“Ineffective people live day after day with unused potential” – Stephen Covey
Not all workers are effective. The reality is some lose sight of focusing on the key aspects of their role that are important to success. Instead, they get caught up wasting time and effort on lesser important tasks. What can be done to break the cycle for ineffective workers?
Recently I was coaching an employee (who I’ll call Tom) of a medium-sized organisation. Tom was a classic case of a busy worker who was somewhat ineffective. Our conversation went like this:
Me: Have you identified what’s important?
Me: What percentage of your day do you work on what's important
Me: Zero, really? Um, how do you achieve your objectives or even keep your job?

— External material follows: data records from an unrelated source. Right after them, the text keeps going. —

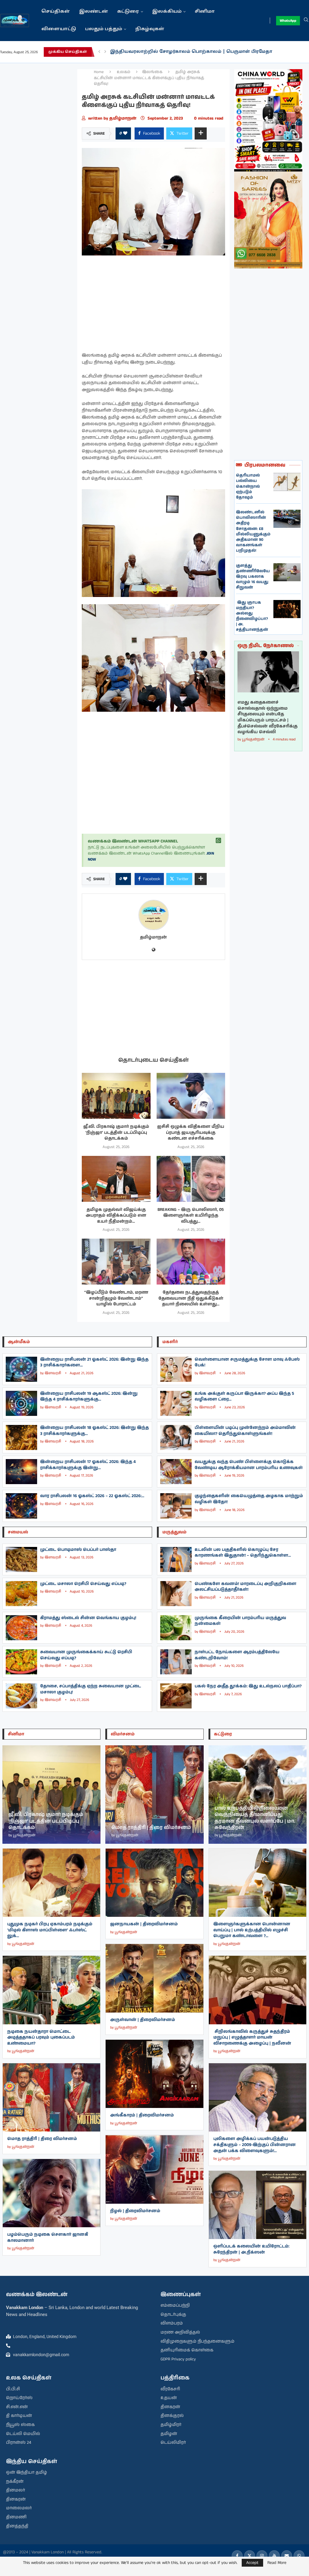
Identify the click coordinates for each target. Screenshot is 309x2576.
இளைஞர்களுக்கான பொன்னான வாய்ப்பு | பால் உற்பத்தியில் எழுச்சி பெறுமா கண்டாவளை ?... (251, 1930)
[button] (99, 52)
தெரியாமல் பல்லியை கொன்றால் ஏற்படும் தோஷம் (248, 486)
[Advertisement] (39, 159)
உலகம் (123, 72)
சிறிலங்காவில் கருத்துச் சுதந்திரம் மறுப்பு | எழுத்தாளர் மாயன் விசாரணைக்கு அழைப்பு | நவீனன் (252, 2037)
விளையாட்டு (58, 29)
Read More (276, 2563)
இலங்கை (152, 72)
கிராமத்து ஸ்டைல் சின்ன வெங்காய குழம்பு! (88, 1618)
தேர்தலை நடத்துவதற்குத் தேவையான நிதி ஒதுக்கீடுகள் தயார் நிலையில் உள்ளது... (190, 1298)
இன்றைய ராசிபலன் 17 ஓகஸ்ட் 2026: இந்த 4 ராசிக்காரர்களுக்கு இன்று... (88, 1465)
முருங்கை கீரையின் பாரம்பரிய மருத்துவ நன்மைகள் (240, 1621)
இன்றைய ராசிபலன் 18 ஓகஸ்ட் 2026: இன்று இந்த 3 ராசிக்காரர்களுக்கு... (94, 1431)
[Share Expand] (201, 133)
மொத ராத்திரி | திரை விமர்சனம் (42, 2139)
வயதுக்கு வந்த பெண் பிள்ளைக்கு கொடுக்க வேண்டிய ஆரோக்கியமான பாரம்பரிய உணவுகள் (249, 1465)
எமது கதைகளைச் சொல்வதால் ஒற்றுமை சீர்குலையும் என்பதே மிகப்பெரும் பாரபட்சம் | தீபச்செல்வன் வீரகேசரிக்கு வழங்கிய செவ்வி (267, 717)
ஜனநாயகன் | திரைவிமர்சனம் (144, 1924)
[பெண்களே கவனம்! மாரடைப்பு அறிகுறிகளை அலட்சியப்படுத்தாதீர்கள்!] (176, 1593)
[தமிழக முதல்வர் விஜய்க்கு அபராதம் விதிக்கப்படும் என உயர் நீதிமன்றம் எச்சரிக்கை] (116, 1179)
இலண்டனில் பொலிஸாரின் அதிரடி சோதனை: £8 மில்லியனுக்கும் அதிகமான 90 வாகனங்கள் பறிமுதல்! (253, 531)
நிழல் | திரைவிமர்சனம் (135, 2211)
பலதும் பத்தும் (103, 29)
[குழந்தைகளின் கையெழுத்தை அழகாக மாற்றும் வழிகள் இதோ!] (176, 1505)
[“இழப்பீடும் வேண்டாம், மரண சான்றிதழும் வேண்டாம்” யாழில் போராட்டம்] (116, 1262)
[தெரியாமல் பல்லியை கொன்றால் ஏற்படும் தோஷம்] (287, 482)
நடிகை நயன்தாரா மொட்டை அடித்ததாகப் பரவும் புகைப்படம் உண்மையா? (41, 2037)
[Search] (306, 21)
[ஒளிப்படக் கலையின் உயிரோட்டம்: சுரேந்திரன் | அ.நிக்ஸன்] (257, 2205)
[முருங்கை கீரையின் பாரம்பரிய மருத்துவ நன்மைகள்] (176, 1627)
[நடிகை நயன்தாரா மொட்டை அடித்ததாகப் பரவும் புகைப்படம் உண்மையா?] (51, 1990)
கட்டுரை (128, 11)
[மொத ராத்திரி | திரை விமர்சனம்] (51, 2097)
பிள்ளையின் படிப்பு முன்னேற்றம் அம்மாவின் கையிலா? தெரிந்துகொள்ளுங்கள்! (245, 1431)
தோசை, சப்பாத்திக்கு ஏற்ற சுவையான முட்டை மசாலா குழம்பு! (90, 1689)
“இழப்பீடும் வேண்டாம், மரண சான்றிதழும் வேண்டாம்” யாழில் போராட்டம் (116, 1298)
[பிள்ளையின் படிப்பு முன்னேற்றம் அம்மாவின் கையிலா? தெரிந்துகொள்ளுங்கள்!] (176, 1437)
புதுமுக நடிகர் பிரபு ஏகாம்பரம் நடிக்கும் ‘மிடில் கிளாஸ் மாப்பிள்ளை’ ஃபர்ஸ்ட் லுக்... (49, 1930)
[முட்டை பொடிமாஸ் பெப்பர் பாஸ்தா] (21, 1559)
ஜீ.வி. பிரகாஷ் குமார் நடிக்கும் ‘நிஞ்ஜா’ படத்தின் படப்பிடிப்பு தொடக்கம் (116, 1132)
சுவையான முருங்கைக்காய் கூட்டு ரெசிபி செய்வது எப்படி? (86, 1655)
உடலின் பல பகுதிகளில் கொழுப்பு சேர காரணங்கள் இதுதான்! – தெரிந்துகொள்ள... (243, 1553)
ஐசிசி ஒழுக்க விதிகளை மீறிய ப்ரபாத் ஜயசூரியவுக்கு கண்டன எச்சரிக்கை (190, 1132)
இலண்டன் (93, 11)
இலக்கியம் (167, 11)
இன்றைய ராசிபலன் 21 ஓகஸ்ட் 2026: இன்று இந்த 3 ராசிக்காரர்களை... (94, 1362)
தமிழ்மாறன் (123, 118)
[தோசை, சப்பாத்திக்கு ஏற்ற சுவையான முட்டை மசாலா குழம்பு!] (21, 1695)
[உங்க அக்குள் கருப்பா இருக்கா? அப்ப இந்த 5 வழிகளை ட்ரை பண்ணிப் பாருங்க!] (176, 1403)
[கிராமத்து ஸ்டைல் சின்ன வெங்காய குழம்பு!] (21, 1627)
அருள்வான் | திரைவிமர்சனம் (142, 2020)
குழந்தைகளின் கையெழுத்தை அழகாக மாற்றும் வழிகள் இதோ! (249, 1499)
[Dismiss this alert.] (218, 841)
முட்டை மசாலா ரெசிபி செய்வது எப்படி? (83, 1584)
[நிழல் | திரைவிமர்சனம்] (154, 2169)
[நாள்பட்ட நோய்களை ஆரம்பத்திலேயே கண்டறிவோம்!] (176, 1661)
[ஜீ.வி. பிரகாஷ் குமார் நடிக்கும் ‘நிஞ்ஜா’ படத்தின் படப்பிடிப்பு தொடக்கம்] (116, 1096)
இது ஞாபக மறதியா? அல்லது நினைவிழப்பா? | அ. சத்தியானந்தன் (252, 616)
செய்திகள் (55, 11)
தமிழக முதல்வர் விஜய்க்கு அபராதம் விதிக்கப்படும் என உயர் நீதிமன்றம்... (116, 1215)
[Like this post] (125, 133)
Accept (252, 2563)
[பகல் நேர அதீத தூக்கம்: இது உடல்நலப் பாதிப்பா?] (176, 1695)
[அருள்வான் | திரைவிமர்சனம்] (154, 1978)
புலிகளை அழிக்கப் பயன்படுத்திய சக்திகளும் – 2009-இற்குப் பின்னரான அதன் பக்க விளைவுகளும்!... (254, 2145)
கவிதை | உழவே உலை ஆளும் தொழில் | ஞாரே (168, 51)
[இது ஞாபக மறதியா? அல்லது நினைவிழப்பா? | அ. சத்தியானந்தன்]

Tom: Well, maybe it’s less than 5%, but it’s minimal. Everyone sees how busy I am, so I wouldn’t expect anyone would question my worth to the company
Devoting time to important work didn’t mean much to Tom because his mindset saw busyness as a greater measure – like it was some kind of badge of honour. I decided to flip the conversation by requesting Tom to measure “the amount of time you waste each day on tasks or activities that aren’t important - there might be a percentage of these that might need to be done but it’s unlikely all of them will.”
After 1 week Tom reported his time was taken up by:
- 20% on tasks that weren’t important to his role but were to the team he worked in
- 75% on tasks that just weren’t important
- 5% on tasks that were important
Tom said: “See, I told you so”
I came to realise the reason Tom was struggling so much was because he didn’t know how to manage his workload. He had lost clarity. This is a familiar story encountered by busy workers who have never been taught how to build and maintain a working rhythm. A study commissioned by Cornerstone OnDemand reported that work overload decreases productivity by 68% in employees who feel they don’t have enough hours in the day to complete their tasks.
Tom had a good work ethic so his situation wasn’t all that difficult to improve. At the end of the coaching engagement, Tom was dedicating an additional 2 hours a day on what he deemed as important to the success of his role. The return on investment was significant and Tom’s manager reported that Tom was a far more effective employee.
It should never be assumed that workers already know how to do work effectively because they’ve been shown generic 1 size fits all productivity techniques that work for some but not for all. Ineffective employees need help by customising productivity coaching help unlock their potential. How ineffective are you?